Gérald Godin et la censure journalistique

2020/04/06 | Par Jean-Claude Germain

Dans l’édition no. 384, novembre 2019, notre collaborateur Jean-Claude Germain raconte l’hommage qu’il avait rendu à Gérald Godin, lors d’une soirée du Bloc Québécois, à partir de écrits de Godin. En voici un extrait sur le thème de la censure journalistique. À méditer en ces temps déraisonnables. (NDLR)

Il y a de ça un bon moment, le Bloc québécois m’avait invité à animer une soirée hommage à Gérald Godin (1938-1994) et, à mon tour, j’avais élargi l’invitation jusqu’à réquisitionner sa participation dans la présentation des invités par le biais de ses Écrits parlés. Mon expérience radio-canadienne me permettait d’ailleurs de partager sa vision du journalisme.

Je me souviens, y disait-il, qu’à Radio-Canada, on donnait la parole aux Viêt-cong, aux survivants de la guerre d’Espagne, aux communistes français et aux terroristes japonais. Mais un soir, en 1967, on refusa de donner la parole à François Aquin, premier député indépendantiste à Québec. Il ne pouvait pas parler si un porte-parole gouvernemental ne lui donnait pas la réplique le même soir. Il n’y a pas un journaliste qui ait travaillé dans les médias d’information du Québec qui ne pourrait pas en énumérer d’autres aussi. Les grands journaux ? Asservis aux annonceurs. Asservis au système. Radio-Canada ?  Asservie à la pensée fédérale officielle.

 

La tâche des journalistes est simple : contourner la censure

Mais il faut savoir d’abord comment elle s’exerce. Ce n’est pas systématique. Il s’agit, pour le propriétaire du journal ou pour le politicien au pouvoir, si c’est Radio-Canada, de nommer des gens sûrs. Des gens qui savent jusqu’où ils peuvent aller trop loin. Des gens qui ont naturellement des ennuis. C’est-à-dire des coups de fil du boss qui, lui, en a reçu d’annonceurs ou de politiciens.

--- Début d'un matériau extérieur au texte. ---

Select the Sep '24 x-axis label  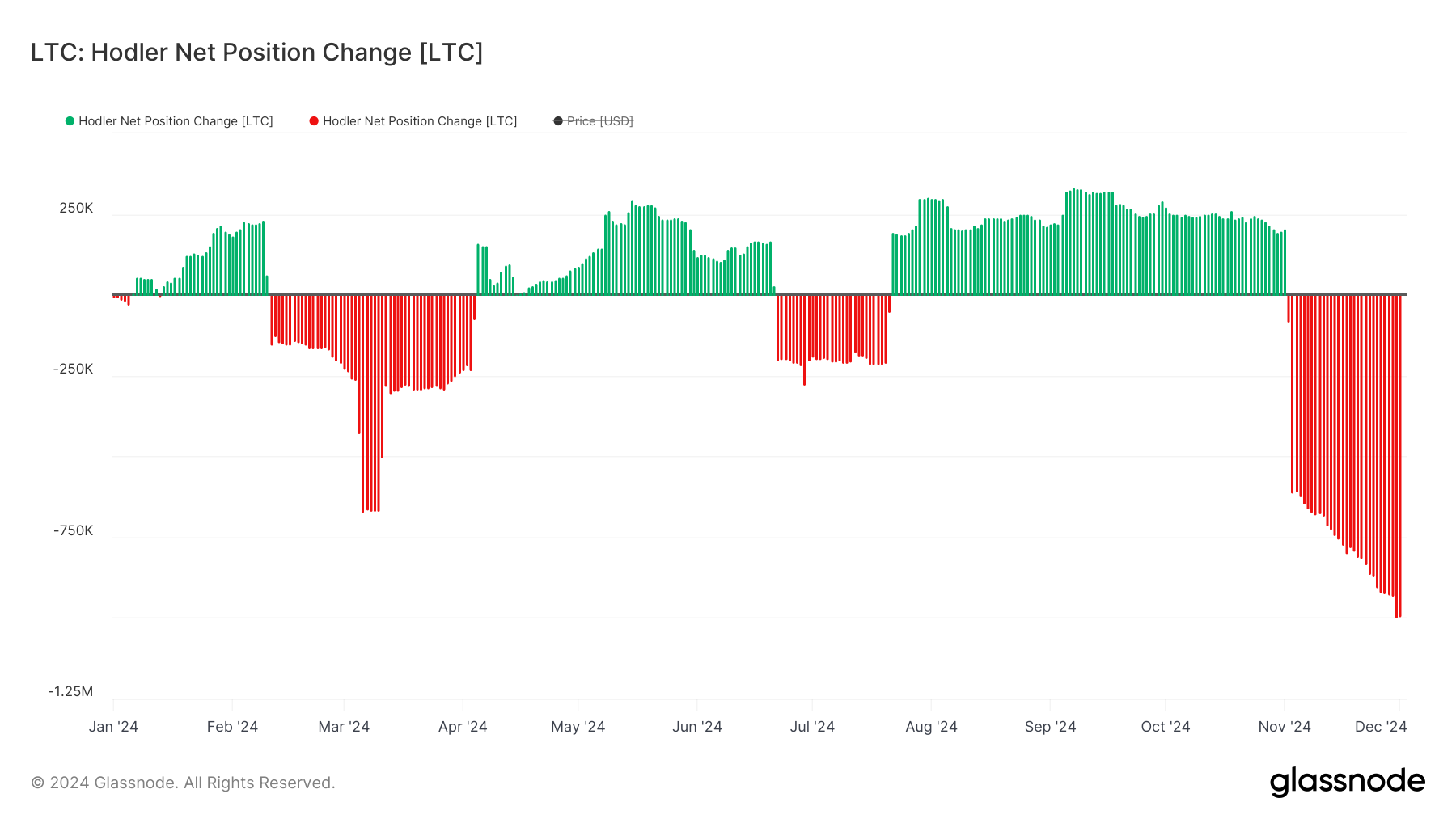(x=1050, y=727)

La première tâche du gars sûr consiste donc à apprendre à avoir peur. Sa deuxième tâche consiste à transmettre sa peur au journaliste. Autrement, l’avancement est compromis. Et si, par miracle, Radio-Canada fait une entrevue de Pierre Vallières qui vient de sortir de la clandestinité, c’est à qui ne la fera pas pour éviter de passer pour un sympathisant du Québec.

Il faut donc que le gars sûr mène cette deuxième tâche à bien. Le résultat ne se fera pas longtemps attendre : la morosité s’emparera des journalistes. Puis la résignation. Puis, l’improductivité. Puis, le repliement sur soi. Et, si vous les rencontrez et que vous leur demandez « Comment ça va ? », ils vous diront tous « Je suis écœuré ».

Et le boss est content. Il se plaindra bien quelquefois de la paresse du journaliste mais, au fond, c’était précisément le but qu’il recherchait. Ajoutons à cela l’organisation même des salles de rédaction de tous les quotidiens et hebdos du Québec : ce qui compte, c’est la production. Il n’y a pas de bons dossiers qui peuvent être réalisés en moins de trois semaines, un mois. Combien de journalistes au Québec ont jamais disposé de trois semaines pour rédiger un dossier ?
 
 

Quelle est la guerre que les journalistes doivent livrer ?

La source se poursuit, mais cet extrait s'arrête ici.